Reputation: 57
i have DataFrame that has Name of People and Some Names Incorrect Caught surname due to selenium scraping so i want to remove them
Input:
TEXT TYPE
0 Barrack Obama PERSON
1 Obama PERSON
2 Don Beyer PERSON
3 Doug Wilson PERSON
4 Wilson PERSON
5 Thomas PERSON
Expected Output
TEXT TYPE
0 Barrack Obama PERSON
1 Don Beyer PERSON
2 Doug Wilson PERSON
3 Thomas PERSON
Upvotes: 2
Views: 94
Reputation: 75110
Here is another approach using duplicated()

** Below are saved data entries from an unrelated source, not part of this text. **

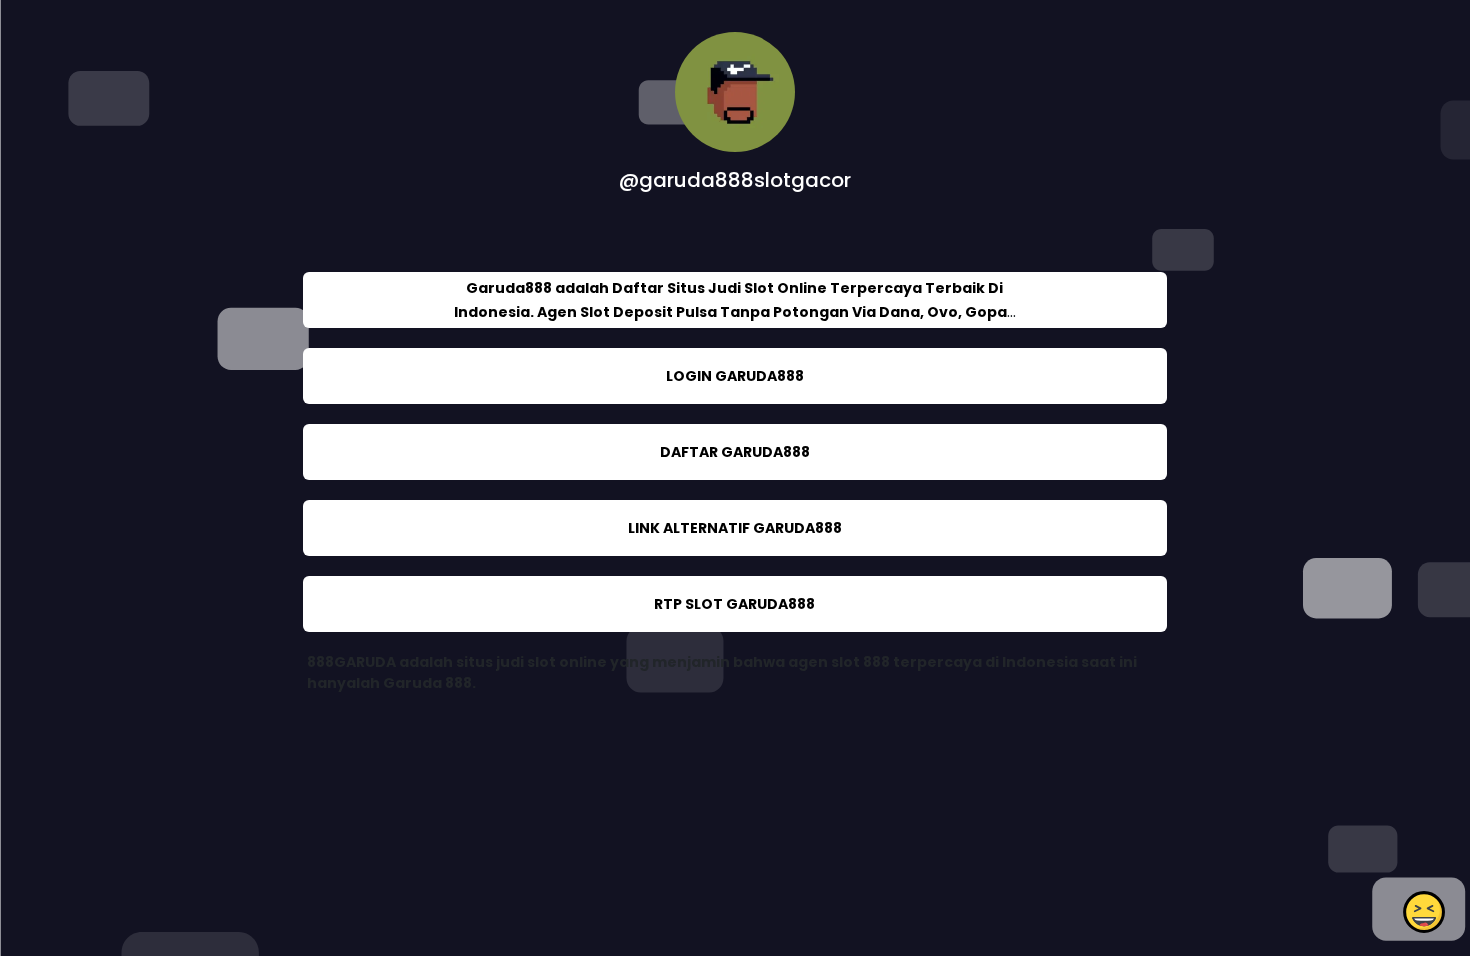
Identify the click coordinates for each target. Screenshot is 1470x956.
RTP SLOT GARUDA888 (734, 604)
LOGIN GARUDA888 (735, 376)
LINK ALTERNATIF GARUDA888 (735, 528)
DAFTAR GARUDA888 (735, 452)
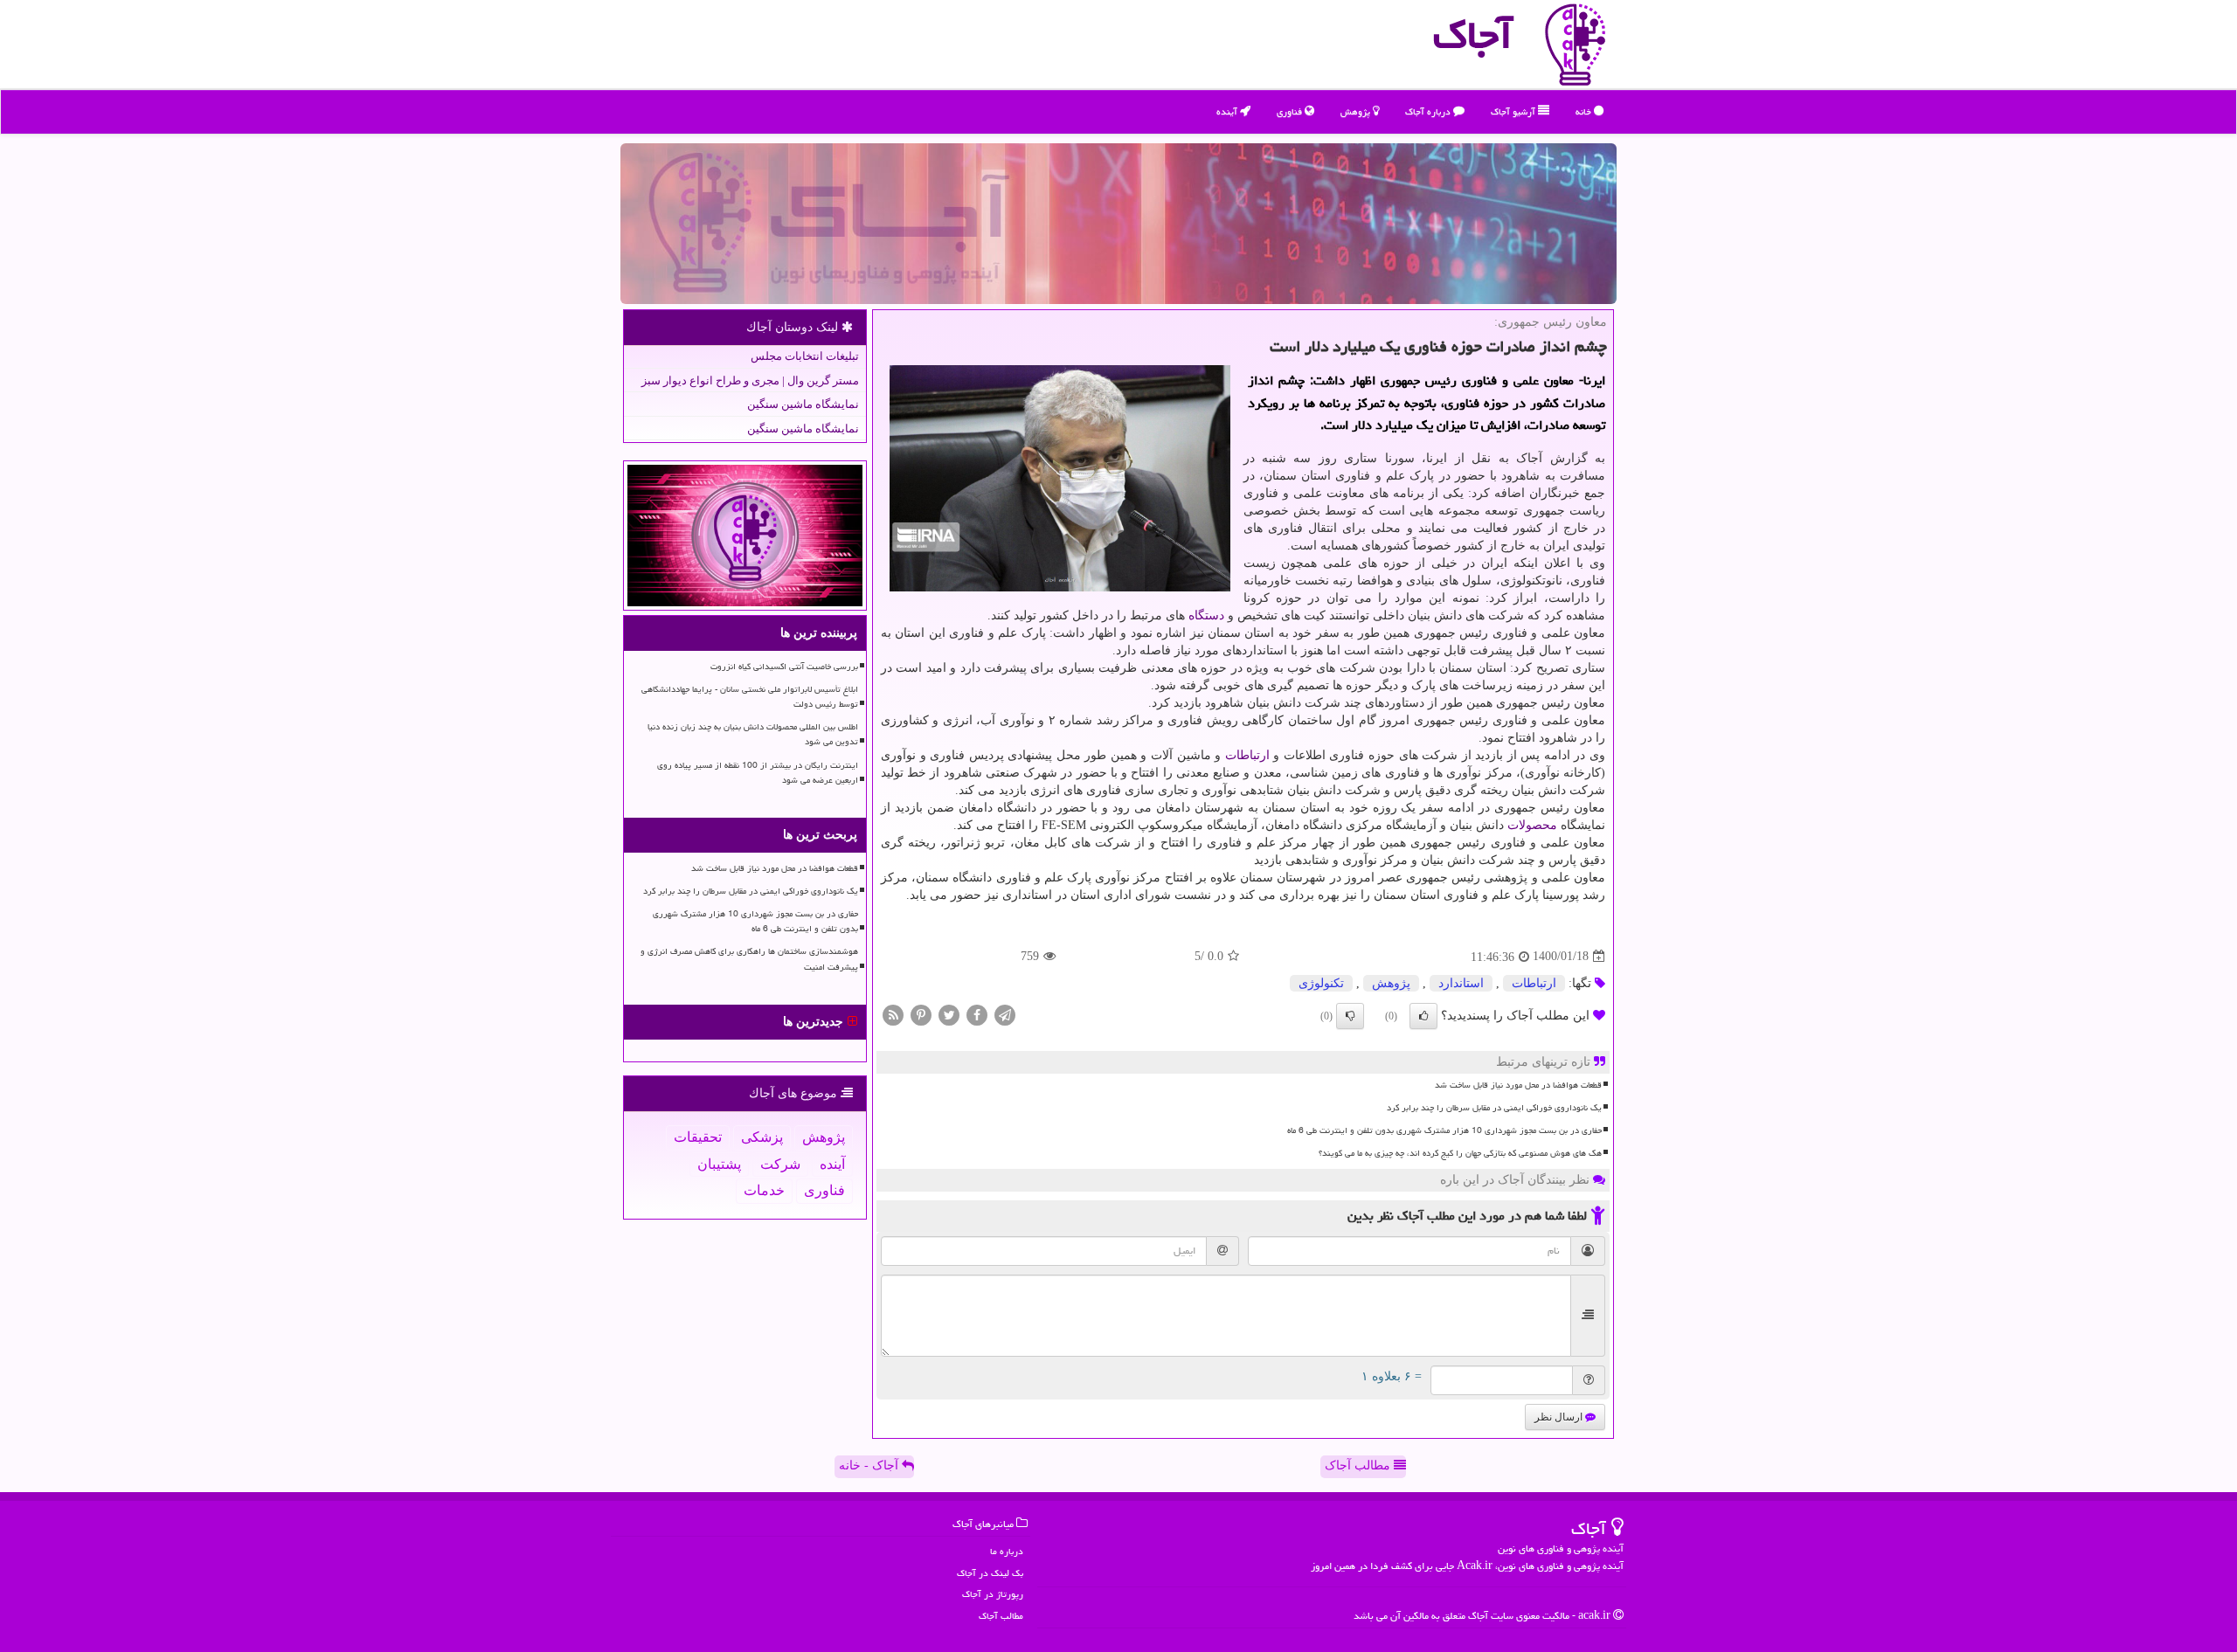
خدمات (764, 1190)
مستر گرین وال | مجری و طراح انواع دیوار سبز (750, 380)
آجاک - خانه (870, 1465)
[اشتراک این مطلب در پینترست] (921, 1013)
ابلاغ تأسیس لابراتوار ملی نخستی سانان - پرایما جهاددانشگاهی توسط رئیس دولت (749, 697)
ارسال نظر (1559, 1417)
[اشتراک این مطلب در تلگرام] (1005, 1013)
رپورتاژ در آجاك (992, 1594)
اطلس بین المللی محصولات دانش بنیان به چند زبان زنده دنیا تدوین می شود (753, 734)
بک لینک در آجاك (990, 1573)
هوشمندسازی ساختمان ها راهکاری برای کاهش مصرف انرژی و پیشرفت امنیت (749, 959)
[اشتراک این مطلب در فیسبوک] (977, 1013)
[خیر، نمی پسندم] (1350, 1016)
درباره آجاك (1429, 111)
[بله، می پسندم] (1423, 1016)
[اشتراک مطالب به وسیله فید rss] (893, 1013)
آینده (1228, 111)
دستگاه (1206, 615)
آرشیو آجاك (1514, 111)
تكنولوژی (1321, 983)
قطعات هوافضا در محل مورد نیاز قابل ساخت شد (1518, 1085)
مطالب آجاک (1359, 1465)
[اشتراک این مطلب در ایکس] (949, 1013)
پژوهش (1356, 111)
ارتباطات (1247, 755)
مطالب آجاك (1001, 1616)
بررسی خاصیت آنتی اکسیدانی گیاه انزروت (784, 666)
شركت (780, 1164)
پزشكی (762, 1137)
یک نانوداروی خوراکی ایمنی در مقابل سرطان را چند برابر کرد (1494, 1107)
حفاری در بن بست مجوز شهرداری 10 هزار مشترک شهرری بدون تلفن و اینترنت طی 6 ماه (1444, 1130)
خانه (1585, 111)
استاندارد (1461, 983)
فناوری (1291, 111)
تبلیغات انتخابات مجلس (805, 356)
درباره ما (1006, 1551)
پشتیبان (719, 1164)
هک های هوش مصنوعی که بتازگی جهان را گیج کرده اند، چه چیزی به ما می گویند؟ (1460, 1153)
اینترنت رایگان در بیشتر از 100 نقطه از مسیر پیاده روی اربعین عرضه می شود (757, 773)
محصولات (1532, 825)
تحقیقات (698, 1137)
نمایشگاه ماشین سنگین (803, 404)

df[~df['TEXT'].str.split().str[-1].duplicated()]
Or:
df[~df['TEXT'].str.split(expand=True).ffill(1).iloc[:,-1].duplicated()]
Or:
df[~df['TEXT'].str.split(expand=True).ffill(1).duplicated([1])]
TEXT TYPE
0 Barrack Obama PERSON
2 Don Beyer PERSON
3 Doug Wilson PERSON
5 Thomas PERSON
Upvotes: 3
Reputation: 150785
Without your data in text, I won't test the following, which should work:
df.groupby(df.TEXT.str.extract('(\w*)$')[0],
sort=False, as_index=False
).first()
Output:
TEXT TYPE
0 Barrack Obama PERSON
1 Don Beyer PERSON
2 Doug Wilson PERSON
3 Thomas PERSON
Upvotes: 3